Main assay: The EC200 value for CD54 calculated by log-linear extrapolation of endpoint assay data was 265.45 μg/mL.

Any other information on results incl. tables

The relative fluorescence intensity (RFI) values for the test article were calculated as follows:

Concentration (µg/mL)	RFI (CD86)		RFI (CD54)
	Exp 1	Exp 2	Exp 1	Exp 2
279.08	66	143	514	336
334.90	68	134	726	877
401.88	73	153	1169	1546
482.25	52	151	2549	1193
578.70	85	156	3823	3198
694.44	56	155	4097	3125
833.33	60	143	4980	3495
1000.00	67	136	4751	2505
Solvent/vehicle control (DMSO)	100	68	88	104
Positive control (DNCB)	459	680	2934	1620

Applicant's summary and conclusion

Interpretation of results:

Category 1 (skin sensitising) based on GHS criteria

Conclusions:

4-Hydroxycoumarin, was considered to be a skin sensitizer in the human Cell Line Activation Test.

Executive summary:

The study was conducted to investigate the potential of 4-Hydroxycoumar into activate monocytes and dendritic cells in the human monocytic leukemia cell line THP-1, by quantifying changes in the expression of cell surface markers (CD86 and CD54). The human Cell Line Activation Test (h-CLAT) was performed according to OECD TG 442E in a GLP certified laboratory

.

For the dose finding assay, the test article was formulated in dimethyl sulfoxide (DMSO) at a concentration of 500 mg/mL giving a maximum test concentration of 1000 µg/mL. No reduction in viability was observed.

For the expression measurements, test concentrations in a range from 279.08 to 1000 μg/mL (after dilution in medium) were used.

Aliquots of 500 µL of each of the working solutionswere mixed 1:1 with cell suspensions at 1 x 10⁶cells per well.

After blocking, the cells were stained with FITC-labelled anti-CD86, anti-CD54 or mouse IgG1 antibodies on ice for 30 minutes.

The stained cells were washed, re-suspended in FACS buffer and propidium iodide solution was added. The expression levels of CD86 and CD54 and cell viability were analysed using flow cytometry.

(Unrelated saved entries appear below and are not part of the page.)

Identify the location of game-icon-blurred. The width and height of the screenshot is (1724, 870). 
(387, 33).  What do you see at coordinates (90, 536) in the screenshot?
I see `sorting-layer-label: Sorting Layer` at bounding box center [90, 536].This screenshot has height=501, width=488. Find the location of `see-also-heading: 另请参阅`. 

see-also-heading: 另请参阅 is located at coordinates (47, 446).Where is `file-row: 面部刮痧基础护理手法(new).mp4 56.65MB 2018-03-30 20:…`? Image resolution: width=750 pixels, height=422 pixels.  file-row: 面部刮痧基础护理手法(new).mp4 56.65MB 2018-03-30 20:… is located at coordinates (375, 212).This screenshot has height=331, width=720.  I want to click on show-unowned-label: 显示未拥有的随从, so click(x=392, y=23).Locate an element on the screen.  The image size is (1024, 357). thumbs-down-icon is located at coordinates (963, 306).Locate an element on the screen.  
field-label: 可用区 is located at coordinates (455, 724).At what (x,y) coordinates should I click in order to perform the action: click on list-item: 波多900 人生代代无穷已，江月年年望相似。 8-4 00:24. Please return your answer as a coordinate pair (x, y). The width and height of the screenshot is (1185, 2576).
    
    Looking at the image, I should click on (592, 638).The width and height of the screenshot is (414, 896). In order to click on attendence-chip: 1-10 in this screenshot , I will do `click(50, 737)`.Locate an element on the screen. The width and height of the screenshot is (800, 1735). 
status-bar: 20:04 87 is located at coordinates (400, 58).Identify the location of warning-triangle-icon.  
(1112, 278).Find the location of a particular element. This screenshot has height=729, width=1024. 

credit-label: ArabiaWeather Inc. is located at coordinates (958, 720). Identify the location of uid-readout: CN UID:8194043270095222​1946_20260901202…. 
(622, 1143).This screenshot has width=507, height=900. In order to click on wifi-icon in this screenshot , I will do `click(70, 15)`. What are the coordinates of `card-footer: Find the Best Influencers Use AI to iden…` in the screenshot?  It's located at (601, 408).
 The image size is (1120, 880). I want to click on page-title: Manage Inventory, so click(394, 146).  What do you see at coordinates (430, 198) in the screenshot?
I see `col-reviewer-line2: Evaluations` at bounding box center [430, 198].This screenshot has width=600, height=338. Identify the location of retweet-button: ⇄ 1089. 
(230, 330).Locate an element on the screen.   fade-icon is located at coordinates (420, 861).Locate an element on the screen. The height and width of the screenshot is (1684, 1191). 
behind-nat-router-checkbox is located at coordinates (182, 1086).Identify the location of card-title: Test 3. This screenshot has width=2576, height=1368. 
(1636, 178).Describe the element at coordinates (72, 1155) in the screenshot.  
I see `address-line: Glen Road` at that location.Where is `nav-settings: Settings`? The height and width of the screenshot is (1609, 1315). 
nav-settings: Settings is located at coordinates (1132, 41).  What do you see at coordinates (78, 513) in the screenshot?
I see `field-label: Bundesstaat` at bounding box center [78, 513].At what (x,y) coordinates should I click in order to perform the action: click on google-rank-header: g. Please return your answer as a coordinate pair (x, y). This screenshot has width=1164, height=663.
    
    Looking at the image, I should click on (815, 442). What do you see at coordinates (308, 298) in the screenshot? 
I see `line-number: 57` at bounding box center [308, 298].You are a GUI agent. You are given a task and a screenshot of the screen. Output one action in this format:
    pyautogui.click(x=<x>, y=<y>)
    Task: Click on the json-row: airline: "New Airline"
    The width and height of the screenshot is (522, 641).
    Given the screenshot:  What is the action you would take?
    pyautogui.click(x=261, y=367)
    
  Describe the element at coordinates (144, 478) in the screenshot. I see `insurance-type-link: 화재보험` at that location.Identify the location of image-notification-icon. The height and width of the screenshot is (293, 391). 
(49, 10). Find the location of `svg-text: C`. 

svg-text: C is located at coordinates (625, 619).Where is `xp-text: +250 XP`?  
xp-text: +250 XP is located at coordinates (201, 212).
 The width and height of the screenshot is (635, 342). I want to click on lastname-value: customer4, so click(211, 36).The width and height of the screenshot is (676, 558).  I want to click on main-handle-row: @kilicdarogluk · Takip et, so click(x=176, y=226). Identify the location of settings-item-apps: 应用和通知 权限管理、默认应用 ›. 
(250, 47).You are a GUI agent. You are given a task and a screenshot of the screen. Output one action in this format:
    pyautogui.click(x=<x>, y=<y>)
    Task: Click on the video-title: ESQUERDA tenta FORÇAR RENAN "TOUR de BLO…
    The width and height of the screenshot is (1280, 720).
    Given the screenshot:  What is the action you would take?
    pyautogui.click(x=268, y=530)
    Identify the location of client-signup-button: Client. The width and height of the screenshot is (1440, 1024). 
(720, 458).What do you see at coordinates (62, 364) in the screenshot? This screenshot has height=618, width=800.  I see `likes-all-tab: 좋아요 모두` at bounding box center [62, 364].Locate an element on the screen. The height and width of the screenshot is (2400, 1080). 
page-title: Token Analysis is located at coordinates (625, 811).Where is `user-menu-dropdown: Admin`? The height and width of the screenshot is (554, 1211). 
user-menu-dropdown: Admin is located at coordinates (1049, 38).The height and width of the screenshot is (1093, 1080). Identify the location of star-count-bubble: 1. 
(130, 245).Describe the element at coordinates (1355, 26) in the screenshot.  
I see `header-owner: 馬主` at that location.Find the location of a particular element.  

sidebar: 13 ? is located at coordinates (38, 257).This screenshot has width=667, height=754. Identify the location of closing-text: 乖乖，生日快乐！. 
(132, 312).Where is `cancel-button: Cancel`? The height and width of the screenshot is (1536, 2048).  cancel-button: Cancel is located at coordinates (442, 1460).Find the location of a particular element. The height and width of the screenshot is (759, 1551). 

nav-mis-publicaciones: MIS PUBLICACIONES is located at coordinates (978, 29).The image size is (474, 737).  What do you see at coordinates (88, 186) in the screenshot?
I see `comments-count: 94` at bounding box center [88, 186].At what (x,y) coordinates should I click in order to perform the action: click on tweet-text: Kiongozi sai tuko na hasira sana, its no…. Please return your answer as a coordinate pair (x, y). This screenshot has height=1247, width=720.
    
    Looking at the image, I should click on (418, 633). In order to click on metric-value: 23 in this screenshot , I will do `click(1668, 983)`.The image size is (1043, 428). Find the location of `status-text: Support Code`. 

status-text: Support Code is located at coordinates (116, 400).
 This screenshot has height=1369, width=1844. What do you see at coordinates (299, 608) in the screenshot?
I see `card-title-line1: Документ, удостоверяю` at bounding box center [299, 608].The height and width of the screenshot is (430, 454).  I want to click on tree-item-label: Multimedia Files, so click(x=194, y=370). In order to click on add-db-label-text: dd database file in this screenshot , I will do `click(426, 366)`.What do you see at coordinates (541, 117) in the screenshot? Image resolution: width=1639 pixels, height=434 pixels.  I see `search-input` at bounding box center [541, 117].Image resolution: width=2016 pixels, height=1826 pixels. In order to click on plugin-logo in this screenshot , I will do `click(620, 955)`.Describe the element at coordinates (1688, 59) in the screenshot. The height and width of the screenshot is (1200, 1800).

In both experiments, the RFI values for CD54 we were >200% (with cell viability >50%) at all concentrations. The RFI values for CD86 were <150% in Experiment 1 and >150% (with cell viability >50%) at multiple concentrations in Experiment 2. The test article therefore gave a positive prediction in the assay.

The EC200 value for CD54 was calculated to be 265.45 μg/mL. All acceptance criteria of the h-CLAT assay parameters were met in each experiment. The test article, 4-Hydroxycoumarin, was considered to be positive in the human Cell Line Activation Test.